→ Work to complete
Look through the data and write out every line with the word "ticket" in it.

==*==

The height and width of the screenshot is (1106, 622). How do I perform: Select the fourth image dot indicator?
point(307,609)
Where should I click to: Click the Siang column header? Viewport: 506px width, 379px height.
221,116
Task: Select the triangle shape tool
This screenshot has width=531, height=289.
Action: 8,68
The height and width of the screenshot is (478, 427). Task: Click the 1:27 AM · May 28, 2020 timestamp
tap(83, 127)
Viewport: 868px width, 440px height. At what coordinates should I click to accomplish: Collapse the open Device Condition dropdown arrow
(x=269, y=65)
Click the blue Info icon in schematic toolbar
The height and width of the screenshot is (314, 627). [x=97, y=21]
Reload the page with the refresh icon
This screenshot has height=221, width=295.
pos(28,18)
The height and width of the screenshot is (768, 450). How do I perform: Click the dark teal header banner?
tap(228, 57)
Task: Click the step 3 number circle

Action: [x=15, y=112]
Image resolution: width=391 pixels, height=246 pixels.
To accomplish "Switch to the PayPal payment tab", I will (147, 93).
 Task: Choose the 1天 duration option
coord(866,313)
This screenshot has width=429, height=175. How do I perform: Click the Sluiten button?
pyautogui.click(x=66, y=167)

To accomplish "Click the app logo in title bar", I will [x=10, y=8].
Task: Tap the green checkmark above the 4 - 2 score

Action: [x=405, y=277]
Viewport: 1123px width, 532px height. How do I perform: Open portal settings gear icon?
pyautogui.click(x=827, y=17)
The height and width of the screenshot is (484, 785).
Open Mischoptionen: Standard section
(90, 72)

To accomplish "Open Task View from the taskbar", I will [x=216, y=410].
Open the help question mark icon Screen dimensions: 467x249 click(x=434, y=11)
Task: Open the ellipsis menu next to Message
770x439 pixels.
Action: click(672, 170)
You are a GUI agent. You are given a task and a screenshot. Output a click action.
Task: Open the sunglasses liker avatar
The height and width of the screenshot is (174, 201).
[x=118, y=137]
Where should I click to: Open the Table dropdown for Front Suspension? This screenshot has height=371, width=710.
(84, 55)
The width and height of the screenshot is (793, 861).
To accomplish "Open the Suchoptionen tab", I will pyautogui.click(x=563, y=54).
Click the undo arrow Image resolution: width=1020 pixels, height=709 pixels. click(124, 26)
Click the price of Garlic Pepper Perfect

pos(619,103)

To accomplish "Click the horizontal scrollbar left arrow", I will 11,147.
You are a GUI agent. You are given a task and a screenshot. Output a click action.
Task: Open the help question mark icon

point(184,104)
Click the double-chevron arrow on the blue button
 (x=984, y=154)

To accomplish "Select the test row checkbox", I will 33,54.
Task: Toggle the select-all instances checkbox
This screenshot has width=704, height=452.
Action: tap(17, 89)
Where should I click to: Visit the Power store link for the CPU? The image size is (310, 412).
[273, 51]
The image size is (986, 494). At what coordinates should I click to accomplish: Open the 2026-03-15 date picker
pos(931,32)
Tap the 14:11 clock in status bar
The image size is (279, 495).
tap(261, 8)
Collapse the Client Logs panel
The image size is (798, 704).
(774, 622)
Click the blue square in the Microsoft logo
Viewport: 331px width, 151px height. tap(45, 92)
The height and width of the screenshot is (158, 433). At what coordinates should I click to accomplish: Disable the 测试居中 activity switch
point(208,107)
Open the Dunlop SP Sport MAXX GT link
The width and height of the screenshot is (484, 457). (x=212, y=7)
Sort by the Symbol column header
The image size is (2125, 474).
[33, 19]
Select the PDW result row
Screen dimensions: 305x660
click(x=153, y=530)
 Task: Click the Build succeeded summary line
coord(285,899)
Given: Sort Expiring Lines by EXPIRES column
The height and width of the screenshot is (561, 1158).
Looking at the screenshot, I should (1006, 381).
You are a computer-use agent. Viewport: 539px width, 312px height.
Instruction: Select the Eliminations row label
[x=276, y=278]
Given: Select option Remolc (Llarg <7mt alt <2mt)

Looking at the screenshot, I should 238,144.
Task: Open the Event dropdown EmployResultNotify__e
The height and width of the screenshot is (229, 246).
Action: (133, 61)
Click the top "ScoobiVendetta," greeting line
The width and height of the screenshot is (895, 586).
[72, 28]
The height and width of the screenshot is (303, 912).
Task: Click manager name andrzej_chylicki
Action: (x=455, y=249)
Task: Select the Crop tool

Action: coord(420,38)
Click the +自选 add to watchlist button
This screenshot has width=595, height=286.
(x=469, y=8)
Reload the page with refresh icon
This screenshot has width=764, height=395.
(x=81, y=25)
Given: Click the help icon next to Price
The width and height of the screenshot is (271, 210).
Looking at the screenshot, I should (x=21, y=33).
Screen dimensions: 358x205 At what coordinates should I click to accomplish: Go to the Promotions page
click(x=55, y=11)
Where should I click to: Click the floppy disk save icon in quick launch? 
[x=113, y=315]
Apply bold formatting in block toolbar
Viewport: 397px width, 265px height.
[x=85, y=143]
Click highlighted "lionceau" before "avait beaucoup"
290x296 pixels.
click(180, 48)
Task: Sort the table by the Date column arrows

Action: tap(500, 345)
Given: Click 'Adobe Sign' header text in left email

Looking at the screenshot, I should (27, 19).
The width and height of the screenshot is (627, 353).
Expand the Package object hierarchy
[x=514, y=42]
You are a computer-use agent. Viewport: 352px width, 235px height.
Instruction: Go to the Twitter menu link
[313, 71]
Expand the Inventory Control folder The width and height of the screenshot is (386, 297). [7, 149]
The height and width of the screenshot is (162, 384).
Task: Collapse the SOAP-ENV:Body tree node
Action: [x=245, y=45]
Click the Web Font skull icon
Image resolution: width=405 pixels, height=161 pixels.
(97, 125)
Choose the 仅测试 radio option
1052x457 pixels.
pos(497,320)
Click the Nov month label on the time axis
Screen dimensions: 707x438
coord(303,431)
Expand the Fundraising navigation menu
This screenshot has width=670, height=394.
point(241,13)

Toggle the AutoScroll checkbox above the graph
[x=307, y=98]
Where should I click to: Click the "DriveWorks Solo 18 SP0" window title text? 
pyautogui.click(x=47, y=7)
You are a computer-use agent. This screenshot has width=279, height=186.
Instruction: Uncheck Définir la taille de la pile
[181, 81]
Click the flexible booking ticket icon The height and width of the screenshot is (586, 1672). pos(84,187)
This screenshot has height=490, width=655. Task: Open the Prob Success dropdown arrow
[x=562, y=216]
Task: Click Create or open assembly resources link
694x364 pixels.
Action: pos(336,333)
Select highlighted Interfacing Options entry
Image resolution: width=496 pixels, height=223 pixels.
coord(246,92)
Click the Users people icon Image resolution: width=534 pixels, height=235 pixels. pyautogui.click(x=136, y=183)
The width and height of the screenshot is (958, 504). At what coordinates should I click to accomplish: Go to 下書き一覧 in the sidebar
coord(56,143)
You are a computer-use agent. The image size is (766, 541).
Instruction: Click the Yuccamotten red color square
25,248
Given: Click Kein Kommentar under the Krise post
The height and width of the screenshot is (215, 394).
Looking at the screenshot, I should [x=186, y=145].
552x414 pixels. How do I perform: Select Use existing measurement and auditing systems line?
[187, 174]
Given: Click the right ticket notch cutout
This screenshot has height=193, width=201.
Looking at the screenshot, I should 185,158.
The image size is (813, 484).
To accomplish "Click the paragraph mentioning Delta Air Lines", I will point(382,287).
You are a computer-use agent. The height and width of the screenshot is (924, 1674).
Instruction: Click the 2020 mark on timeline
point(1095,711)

==*==

→ Output of the task
Click the flexible booking ticket icon The height and width of the screenshot is (586, 1672). pos(84,187)
Given: Click the right ticket notch cutout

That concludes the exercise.